An estimated 64 630 adults and 850 children with disabilities (1.5% of all people with disabilities) use abdominal, back or neck supports such as ergonomic cushions or support belts. Among those with very severe disabilities, this percentage is 2.6%. Usage of this type of aid is most common among youth and younger working-age adults, for whom the percentage is also 2.6%. For 85.2% of the adults with disabilities who use such aids, the user or the user’s family covers the majority of the cost.

Conclusion

Ensuring that all people with and without disabilities have access to the health care services they require is a critical part of our society’s health and well-being. All people require support from health professionals at some point in their lives. However, the statistics presented in this chapter reveal that some people with disabilities are not receiving the health care that they need due to barriers including cost and lack of information. Cost is also the largest barrier preventing people with disabilities from obtaining needed medication and other health-related aids. Unmet health care needs have far-reaching implications: ill health can interfere with education, employment and the ability to meet basic everyday needs. Understanding reasons for unmet needs helps to ensure that the proper health supports can be put in place so that people with disabilities have equal opportunities to participate fully in society.

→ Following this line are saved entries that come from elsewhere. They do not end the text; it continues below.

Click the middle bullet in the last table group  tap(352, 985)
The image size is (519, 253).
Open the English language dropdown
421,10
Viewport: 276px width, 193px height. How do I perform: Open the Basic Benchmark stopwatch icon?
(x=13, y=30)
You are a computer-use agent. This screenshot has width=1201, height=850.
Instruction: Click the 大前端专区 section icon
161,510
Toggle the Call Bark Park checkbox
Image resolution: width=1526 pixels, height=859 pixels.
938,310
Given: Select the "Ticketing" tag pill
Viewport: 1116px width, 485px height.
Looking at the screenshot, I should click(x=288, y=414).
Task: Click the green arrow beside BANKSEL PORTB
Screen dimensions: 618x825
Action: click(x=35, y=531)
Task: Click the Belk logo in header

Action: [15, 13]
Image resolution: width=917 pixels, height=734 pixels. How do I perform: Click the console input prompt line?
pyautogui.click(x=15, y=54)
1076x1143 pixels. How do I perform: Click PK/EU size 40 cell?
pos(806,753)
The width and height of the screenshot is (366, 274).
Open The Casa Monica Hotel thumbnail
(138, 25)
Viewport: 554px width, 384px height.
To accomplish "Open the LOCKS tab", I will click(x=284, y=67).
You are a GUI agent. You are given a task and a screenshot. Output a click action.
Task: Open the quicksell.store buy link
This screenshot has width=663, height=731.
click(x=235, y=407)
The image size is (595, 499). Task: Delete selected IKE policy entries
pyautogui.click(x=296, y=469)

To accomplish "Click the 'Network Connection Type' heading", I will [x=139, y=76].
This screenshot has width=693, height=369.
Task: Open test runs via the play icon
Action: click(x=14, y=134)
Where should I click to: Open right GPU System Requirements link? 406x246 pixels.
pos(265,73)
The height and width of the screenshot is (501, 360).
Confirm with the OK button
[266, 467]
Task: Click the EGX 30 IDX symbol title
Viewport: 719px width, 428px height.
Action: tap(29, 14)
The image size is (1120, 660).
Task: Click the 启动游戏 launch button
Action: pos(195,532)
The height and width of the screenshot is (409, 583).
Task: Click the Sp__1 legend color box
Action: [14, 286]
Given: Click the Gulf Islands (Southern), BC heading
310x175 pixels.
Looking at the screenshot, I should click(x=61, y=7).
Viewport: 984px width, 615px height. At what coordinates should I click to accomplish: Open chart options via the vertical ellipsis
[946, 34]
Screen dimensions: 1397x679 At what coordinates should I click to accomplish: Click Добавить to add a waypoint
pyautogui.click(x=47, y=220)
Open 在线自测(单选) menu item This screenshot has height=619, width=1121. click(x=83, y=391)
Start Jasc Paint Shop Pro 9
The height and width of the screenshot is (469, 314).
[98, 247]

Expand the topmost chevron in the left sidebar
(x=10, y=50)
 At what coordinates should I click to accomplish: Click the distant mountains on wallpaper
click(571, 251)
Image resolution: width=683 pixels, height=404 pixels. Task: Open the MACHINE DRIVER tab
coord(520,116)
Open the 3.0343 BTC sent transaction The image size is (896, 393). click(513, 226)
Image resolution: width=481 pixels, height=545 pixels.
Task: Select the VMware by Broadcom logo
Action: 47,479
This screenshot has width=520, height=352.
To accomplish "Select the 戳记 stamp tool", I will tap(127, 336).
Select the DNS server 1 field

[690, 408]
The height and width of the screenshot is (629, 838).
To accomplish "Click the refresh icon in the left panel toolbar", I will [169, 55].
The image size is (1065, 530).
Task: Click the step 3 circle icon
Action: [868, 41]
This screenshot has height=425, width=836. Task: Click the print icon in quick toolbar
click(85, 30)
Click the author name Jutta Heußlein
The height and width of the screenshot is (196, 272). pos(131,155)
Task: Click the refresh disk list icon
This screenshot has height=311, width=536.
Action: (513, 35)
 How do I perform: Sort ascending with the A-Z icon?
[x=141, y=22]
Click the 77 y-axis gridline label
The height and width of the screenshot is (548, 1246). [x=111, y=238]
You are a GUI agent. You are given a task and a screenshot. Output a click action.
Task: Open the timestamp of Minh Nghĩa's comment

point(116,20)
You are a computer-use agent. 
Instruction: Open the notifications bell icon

Spotlight on programs: Enabling Accessibility Fund

Budget 2007 announced the creation of the Enabling Accessibility Fund (EAF) in the amount of $45 million over three years to assist communities with projects that improve accessibility for people with disabilities. Budget 2010 builds on the success of this program by extending the EAF and providing $45 million for an additional three years to remove barriers for Canadians with disabilities.

Budget 2010 also expands the EAF to include contribution funding in support of mid-sized projects, allowing communities to undertake larger retrofit projects or to foster partnerships for new facilities.

Through the Small Project Component of the EAF, grants may be provided in support of projects that improve the built environment through renovation, construction and retrofitting of buildings; modification of vehicles for community use; and provision of accessible information or communication technologies.

The objective of the EAF is to support community-based projects across Canada that improve accessibility and enable Canadians, regardless of physical ability, to participate in and contribute to their communities and the economy.

In 2009, the EAF funded 163 projects across Canada. To find out how to apply for financial assistance or for more information about this program, please call the EAF toll free at 1-866-268-2502.

Spotlight on the Alzheimer Society of Canada’s national bilingual online portal

Since 1978, the Alzheimer Society has provided care, support and information to people with Alzheimer’s disease and their families. In 2009, the EAF contributed $50,000 in the form of a grant to the Alzheimer Society of Canada’s national bilingual online portal to support making information and communication technologies more accessible. The portal will provide Canadians throughout the country with access to information on Alzheimer’s disease and local programs. The Alzheimer Society estimates that approximately 500 000 Canadians are currently living with Alzheimer’s disease, and it is expected that prevalence will increase by up to 50% within 5 years.

The content redevelopment and redesign will ensure that the site will meet accessibility standards and guidelines for websites. This will result in a website that is a user-friendly portal for its target group—seniors and people with Alzheimer’s disease or related dementia. The portal will have enhanced usability through improved design and offer enriched content based on user feedback. Some of the design improvements will facilitate access to important health information for people who are colour-blind, use bifocals, have attention deficit disorders or other cognitive impairments, or have challenges related to fine motor skills. The Alzheimer Society of Canada's website can be found at www.alzheimer.ca.